St John of the Cross: A Mystic Poet

Today, (December 14) the Mother Church celebrates the feast of a great mystic and the Doctor of the Church, St. John of the Church, a Carmelite Saint.
 He was born on June 24, 1542, in Fontiveros, Spain. He was a Spanish mystic and poet. He became a Carmelite monk in 1563 and an ordained priest in 1567. A year later, he was summoned by St. Teresa of Avila to reform the Carmelite Order. However, due to resulting friction, he was imprisoned.   During this time, St. John began writing poetry, some of his finest work outlining the steps of mystical ascent, also known as the soul’s journey to Christ. Many of his poems, including ‘The Dark Night of the Soul’ and ‘The Living Flame of Love’  are considered the peak of mystical Spanish literature. He was glorified as a saint in 1726 by Pope Benedict XIII. He was proclaimed a Doctor of the Church by Pius XI in  1926.

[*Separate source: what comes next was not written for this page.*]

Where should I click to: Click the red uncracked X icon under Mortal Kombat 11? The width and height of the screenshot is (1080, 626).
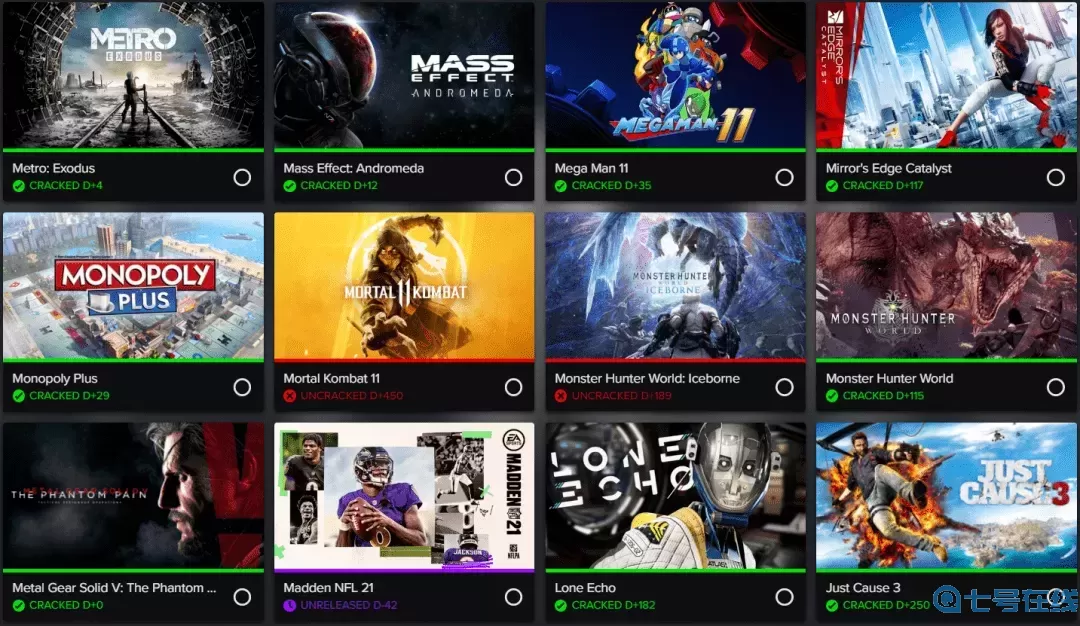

 John is a saint because his life was a heroic effort to live up to his name: “Of the Cross.” As  a partner with Teresa and in his own right, John engaged in the work of reform, and came to experience the price of reform: increasing opposition, misunderstanding, persecution and imprisonment. He came to know the cross deeply — to experience the dying of Jesus — as he sat month after month in his dark, clammy, narrow cell with only his God.
John is unique as mystic-poet, expressing in his prison-cross the ecstasy of mystical union with God in the ‘Spiritual Canticle.’
But as agony leads to ecstasy, so John had his Ascent to Mt. Carmel, as he named it in his prose masterpiece. As  Christian Carmelite, he experienced in himself this purifying ascent; as spiritual director, he sensed it in others; as psychologist-theologian, he described and analyzed it in his prose writings. His prose works are outstanding in underscoring the cost of discipleship, the path of union with God: rigorous discipline, abandonment and purification. Uniquely and strongly John underlines the gospel paradox: The cross leads to resurrection, agony to ecstasy, darkness to light, abandonment to possession, denial to self to union with God. If you want to save your life, you must lose it. John is truly “of the Cross.” He used to say – in order to arrive at the All which is God, it is necessary that man should give all of himself, not like a slave but inspired by love. Saint John’s most celebrated aphorisms were: “In the evening of your life you will be judged by your love” and, “Where there is no love, put love and then you will find love”.   
 John in his life and writings has a crucial word for us today. We tend to be rich, soft, comfortable.  Most of us go away from words like self-denial, mortification, purification, asceticism, discipline. We run from the cross. Message  of St. John of the Cross is loud and clear: if we really want to live a life fitting to our call, we need to embrace what is not of  our taste.